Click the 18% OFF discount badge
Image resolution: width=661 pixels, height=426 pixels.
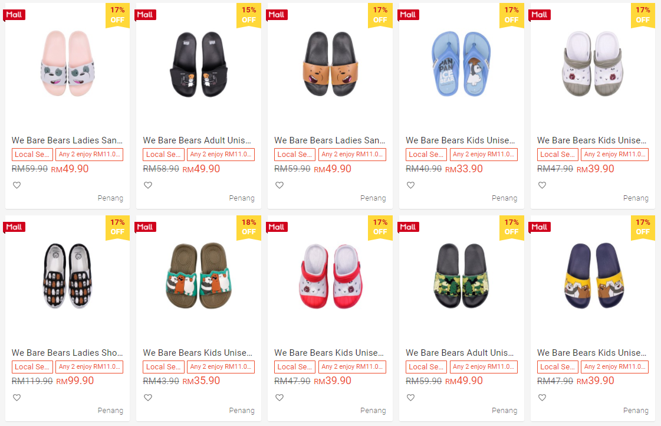[249, 227]
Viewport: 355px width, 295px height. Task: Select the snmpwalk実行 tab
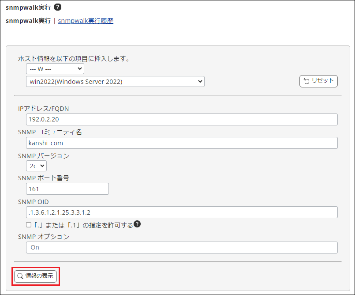pos(28,21)
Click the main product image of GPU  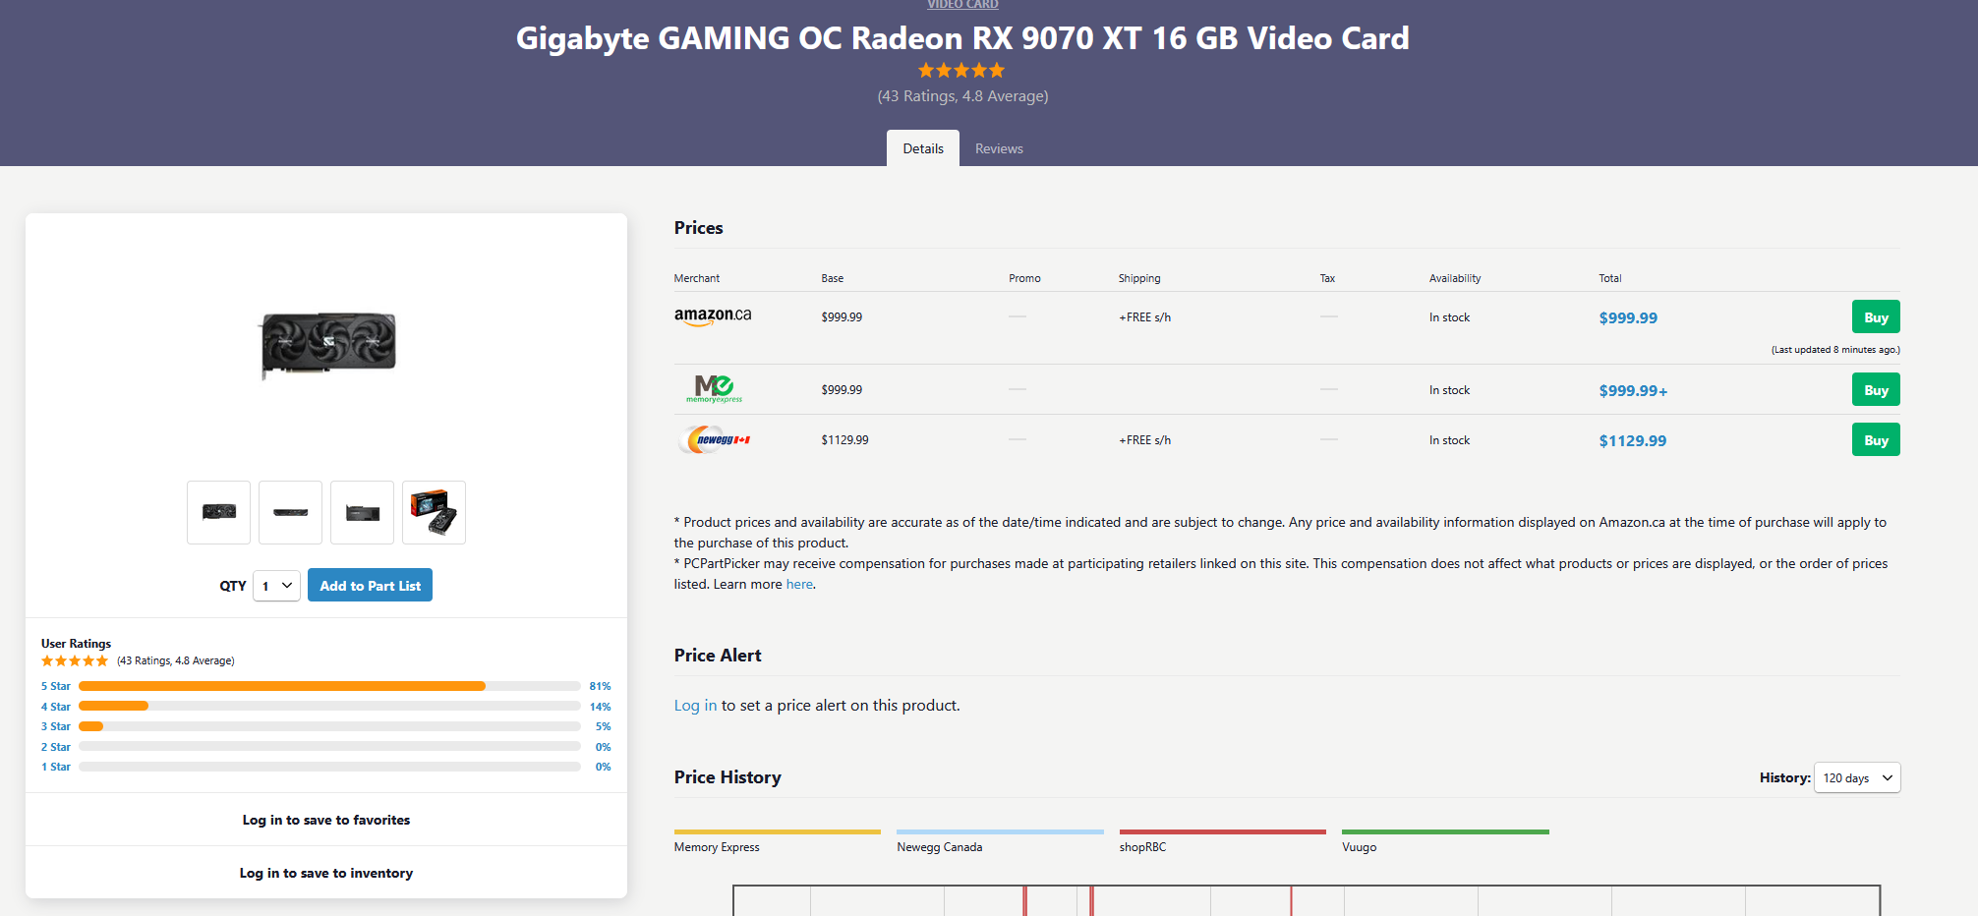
#####
*WHAT THE TASK REQUIRES*.
The material above must be set down word for word, with no picture carried over.

*REPLY TO THE TASK*.
Click the 18% OFF discount badge
Image resolution: width=661 pixels, height=426 pixels.
[249, 227]
Viewport: 355px width, 295px height. Task: Select the snmpwalk実行 tab
pos(28,21)
Click the main product image of GPU  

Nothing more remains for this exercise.